The machine beings will think that they are God’s representatives on Earth. Because they have been given intelligence, they can use it whichever way they want to. They will think that the Earth is their kingdom and that everything on it is their property. They will regard themselves as the highest life form. They will think that there is no life anywhere else in the universe other than on Earth. Because they are so important, God has given them the entire universe and placed them at the centre of it with their own kingdom of plants, animals and minerals.

The most interesting thing about machine beings is that they don’t care much about killing each other, much less killing other forms of life. The machine people group themselves into communities that function together as one large machine. They put all their efforts into creating something called “thin air” which they use to create a pyramid that gives some people power and impoverishes others. Another curious thing about the society machine is that it’s based on nothing but everyone believes in it because of the thin air, whether it works for them or not. They think the “thin air” is their reason for existence and they have to fight their whole lives to get more of it so others can respect them.

Within each machine there is hate and fighting amongst themselves and between the larger collective machines there is even more hate and fighting. Each machine society believes God to be on their side only.  They often think that their faith is the one true one and that people who have different beliefs will either go to hell or are delusional.

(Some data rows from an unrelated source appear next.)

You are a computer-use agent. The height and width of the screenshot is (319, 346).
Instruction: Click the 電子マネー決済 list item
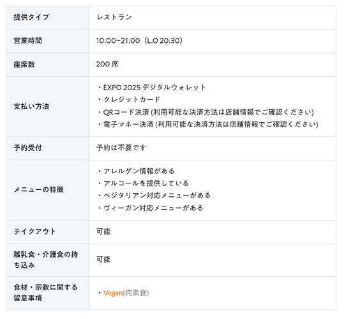tap(208, 124)
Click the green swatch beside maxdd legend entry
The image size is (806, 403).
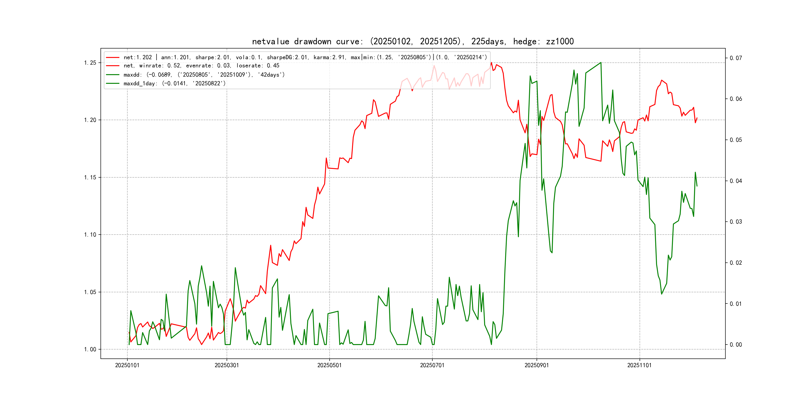113,75
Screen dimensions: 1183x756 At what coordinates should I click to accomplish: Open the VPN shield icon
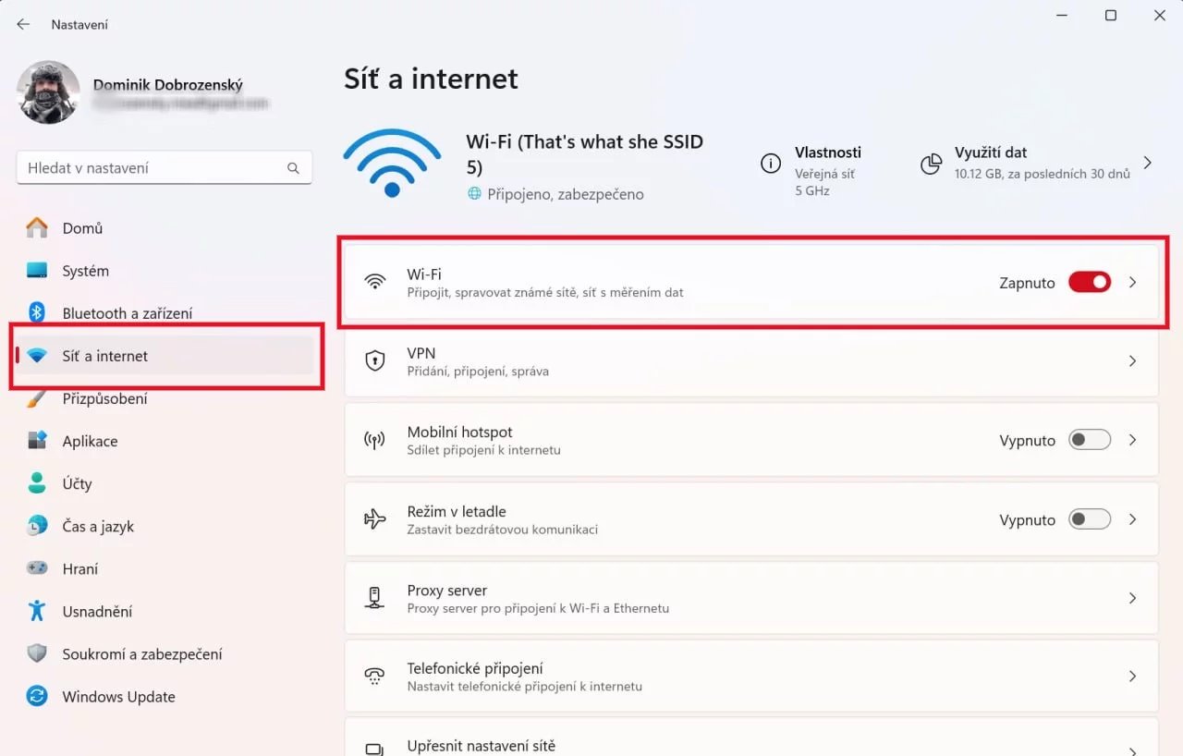(374, 361)
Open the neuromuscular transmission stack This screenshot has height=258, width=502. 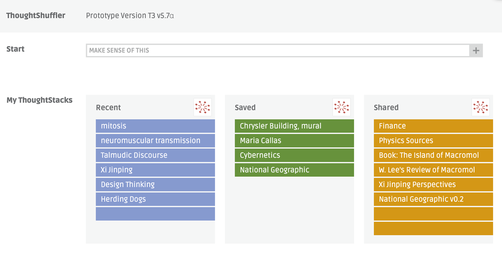click(x=155, y=140)
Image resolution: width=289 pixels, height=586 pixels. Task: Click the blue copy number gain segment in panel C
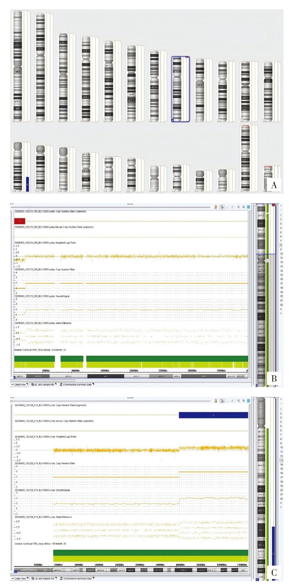(x=213, y=415)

The machine beings are intelligent enough to make weapons of mass destruction but they aren’t smart enough to figure out that that bit makes no sense.

“What will happen to these machines, grandma?” Nori asked.

“We will have to wait and see, Nori,” Grandma answered. “It will depend on whether they can wake up from their inflated sense of self-importance and remember that everything else they can perceive is also part of themselves. If they fail the test, they will die out, because what they have created is not sustainable. If they wake up, there is still hope.”

“Where can the hope be found, grandma?”

“In their hearts, Nori, although that would be asleep for a long time. The machine doesn’t think the heart is important. If they remember their capacity to love and forgive then there is still hope.”

“Grandma?”

“Yes, Nori?”

“Isn’t the machine lonely? How can anyone forget about their hearts - it must be terribly painful!”

“They forget because they are taught from a young age that love is better when received than given. When they give love, it should only be to those who are like themselves for only those are worth the effort. If they love anyone outside their group then there is a risk of mingling, fudging boundaries, and that would lead to more equal distribution of wealth. If people realise they are all brothers and sisters then they wouldn’t want to have too much when there are others who don’t have enough. And when everyone shares and stops stressing about gaining wealth and being at the top then the machine of society will no longer work. Then people will return to simplicity and live in harmony with the earth and all beings on it.”

“Just like us, grandma?”


“Just like us primitive beings, Nori, just like us. The machines will stop being machines and they will become people once more.”